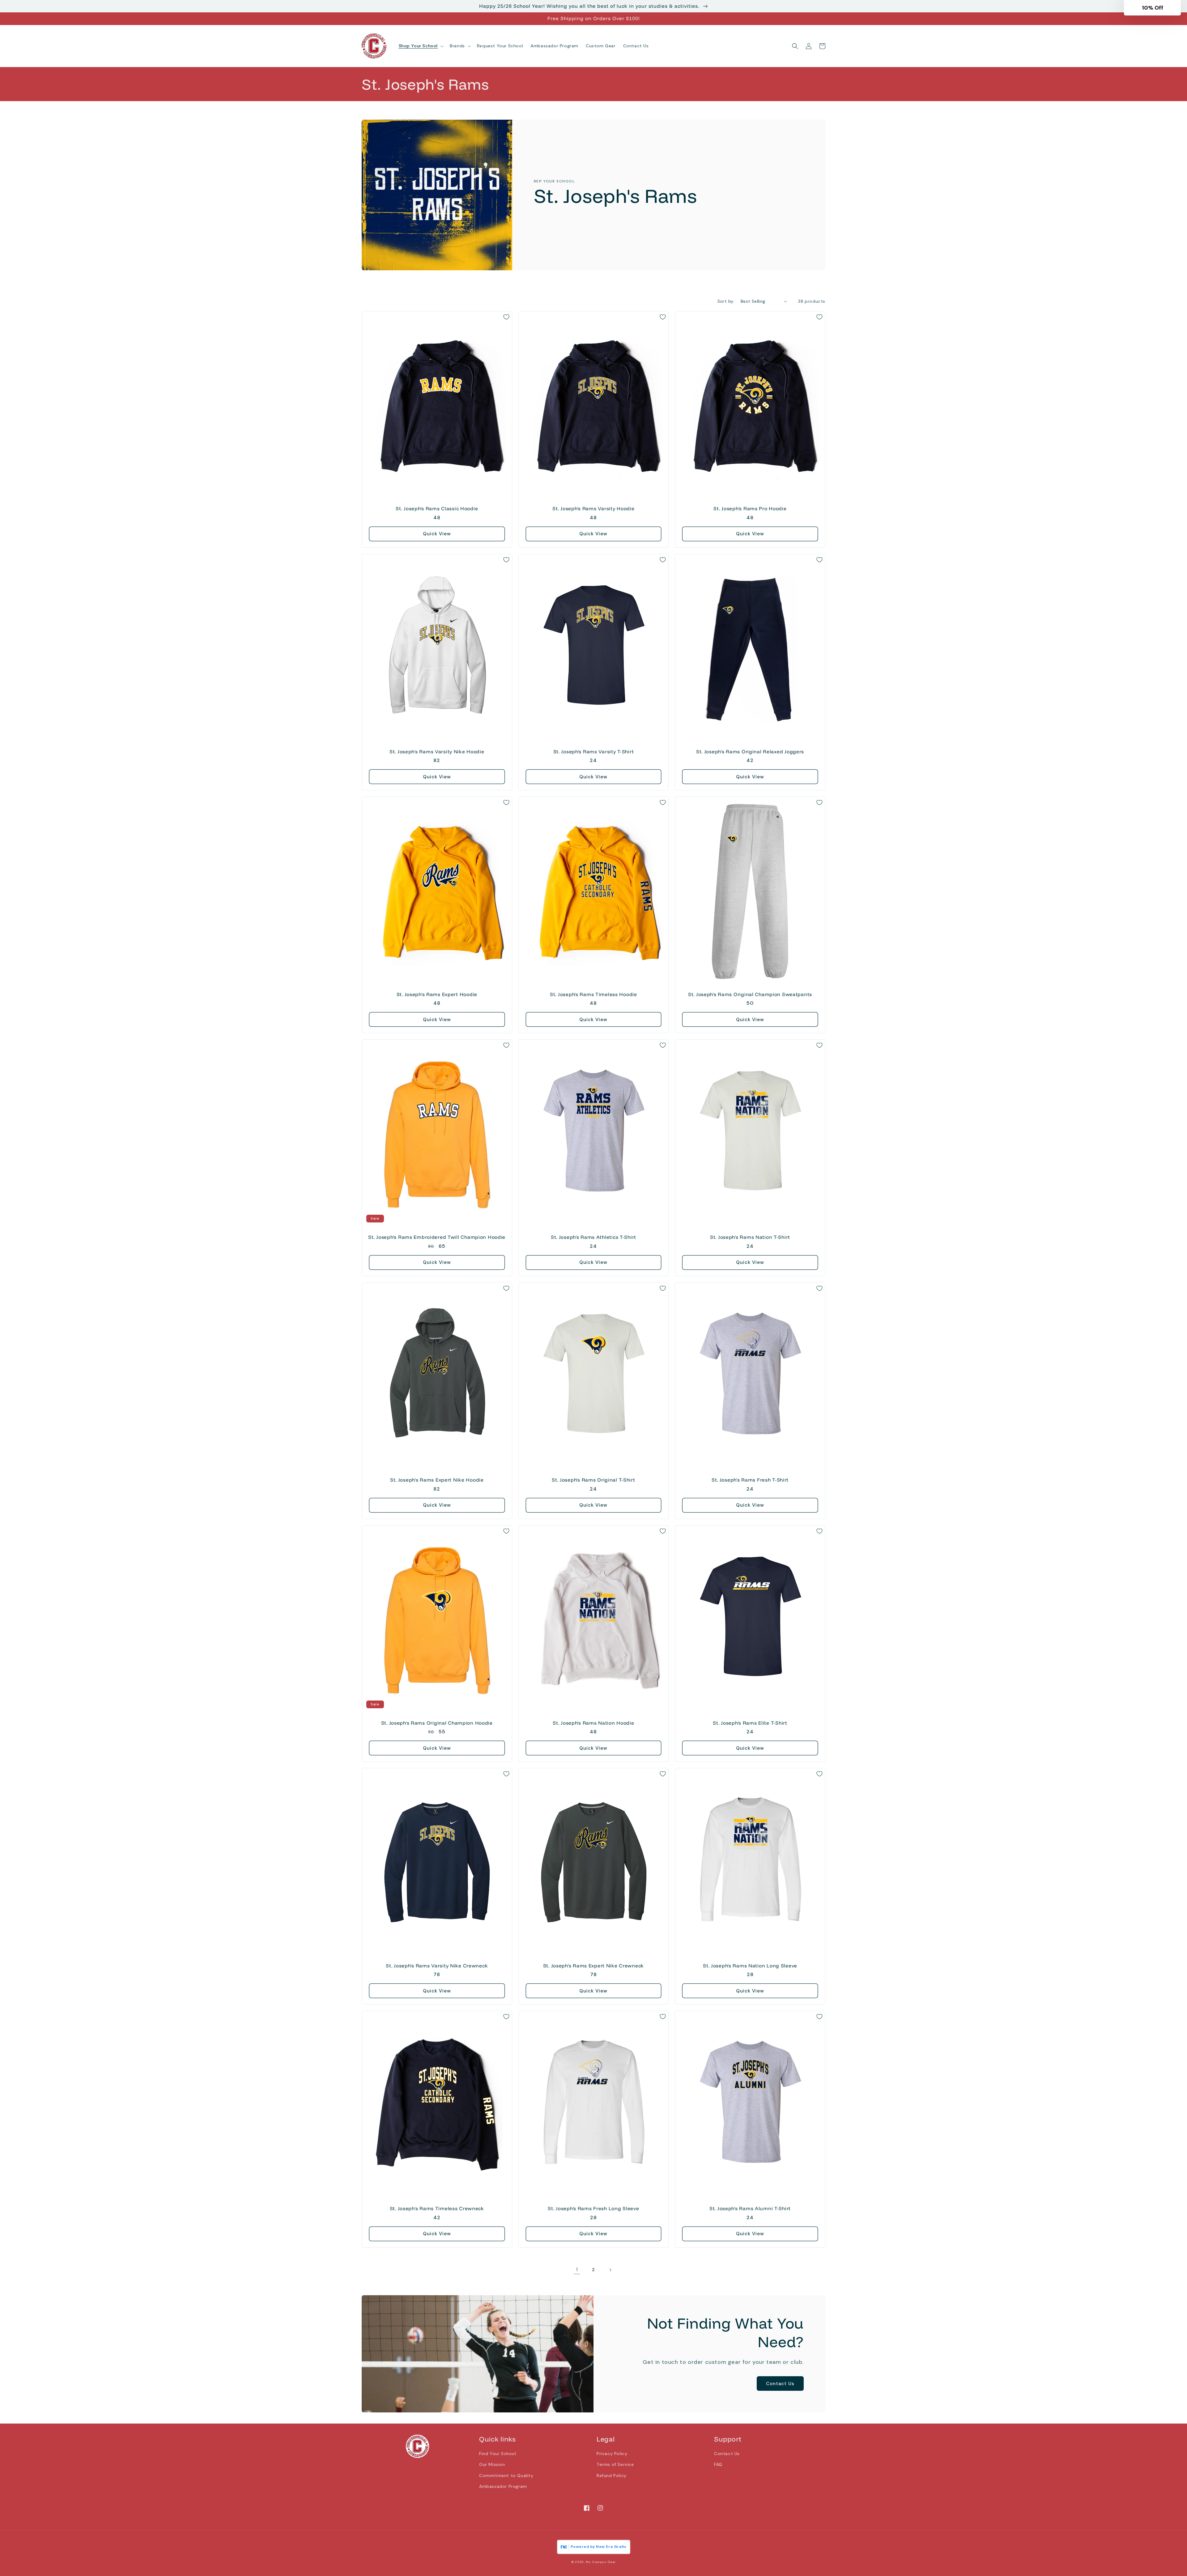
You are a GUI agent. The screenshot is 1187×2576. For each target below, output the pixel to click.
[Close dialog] (700, 1215)
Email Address (582, 1286)
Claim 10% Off (632, 1318)
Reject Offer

TASK INSTRUCTIONS:
Set every record down verbatim. No pictures belong in the copy.

WRITTEN RESPONSE:
You are a GUI agent. The screenshot is 1187×2576. For each target below, output the pixel to click.
[Close dialog] (700, 1215)
Email Address (582, 1286)
Claim 10% Off (632, 1318)
Reject Offer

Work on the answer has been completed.